::: Extract
Will Malta access the EU’s abortion funds?
We are encouraged to ask: Was it clinically regulated? But what we really need to ask is: Who, exactly, was ended?
Brussels has clarified its position. European funds may now be used to support women travelling from countries like Malta (where abortion is illegal) to access abortion abroad.
The headlines frame this as technical clarification. An administrative adjustment. A funding nuance. But the public must understand something important—European funds do not activate themselves. They require cooperation, administrative pathways, political willingness. Indeed, they require a government that either participates or declines.
What happens next, therefore, is not Brussels’ decision. It is Malta’s.
And the language surrounding this development has been predictably soothing. We are told the issue concerns ‘healthcare’. We are told it concerns ‘services’. We are told it is about ‘access’. These words are not accidental.
Healthcare suggests healing; treatment. It evokes white coats and recovery rooms. But abortion does not treat an illness in the unborn human. It ends that tiny human’s life.
Now, if the unborn is not one of us, then that should be argued openly and honestly. But if the unborn child is a developing human being, biologically distinct, undeniably alive, then calling abortion ‘healthcare’ is not neutral. It is rhetorical strategy.
The same is true of ‘services’. Ordinarily, a service is something that promotes well-being; something that helps a person live, and live fully. Abortion is called a service only because it fulfils a request. And what it fulfils is the termination of a human life.
And here, although language has become remarkably polite, the reality it signifies has not and never will.
‘Unsafe’, but for whom, exactly?
We are also told that approximately 483,000 ‘unsafe abortions’ take place in Europe each year. The figure is meant to shock. And it should. But consider how it is framed. If abortion is the intentional ending of a human life, then that statistic could just as truthfully be described as follows: Approximately 483,000 unborn humans lose their lives each year in Europe.
The adjective ‘unsafe’ performs delicate moral surgery. It shifts our focus from the life that ends to the conditions under which it ends. It invites us to worry about medical supervision rather than moral substance.
::::::
::: Material supplied
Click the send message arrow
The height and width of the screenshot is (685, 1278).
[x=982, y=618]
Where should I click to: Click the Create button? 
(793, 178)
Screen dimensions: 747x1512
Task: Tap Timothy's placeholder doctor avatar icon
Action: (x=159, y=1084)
::::::
▸ Questions on the material
**a)** From the Malta abortion-funds article, return the part that opens with the words containing "The headlines frame" and closes with "are not accidental.".
**b)** According to the Malta abortion-funds article, what words are we told the issue concerns or is about?
**c)** Continue the Malta abortion-funds article from where it stops.
The data that come after the article are unrelated to it.

▸ Answer set
**a)**
The headlines frame this as technical clarification. An administrative adjustment. A funding nuance. But the public must understand something important—European funds do not activate themselves. They require cooperation, administrative pathways, political willingness. Indeed, they require a government that either participates or declines.
What happens next, therefore, is not Brussels’ decision. It is Malta’s.
And the language surrounding this development has been predictably soothing. We are told the issue concerns ‘healthcare’. We are told it concerns ‘services’. We are told it is about ‘access’. These words are not accidental.

**b)**
healthcare
services
access

**c)**
We are encouraged to ask: Was it clinically regulated? But what we really need to ask is: Who, exactly, was ended?
Even if every one of those abortions were medically flawless, the central fact would remain unchanged: A human life does not continue.
Principles with a boarding pass
And yet, in saying all this, one might rightfully rebut by stating that Malta’s law remains unchanged and members of parliament continue to speak of protecting the unborn.
Which brings me to the question Malta’s political leaders need to answer: If we believe the unborn child is one of us, will we cooperate in mechanisms that finance their destruction abroad?
This is not about harmonisation of laws. It is not about dramatic constitutional shifts.
It is about whether the Maltese Government will assist, directly or indirectly, in facilitating access to abortion for its citizens through European funding streams.
And the choice is simple, even if it is uncomfortable—the government can cooperate, or it can decline. It can facilitate. Or it can refuse. What it cannot do is suggest that this is entirely Brussels’ affair. Because responsibility does not vanish at the departures lounge. So, at some point, words and actions must recognise each other.
Europe has clarified its direction. Now Malta must clarify hers. Our question to Castille—and to those in the Opposition who aspire to govern—is simple: Do our principles travel, or do they stay at home?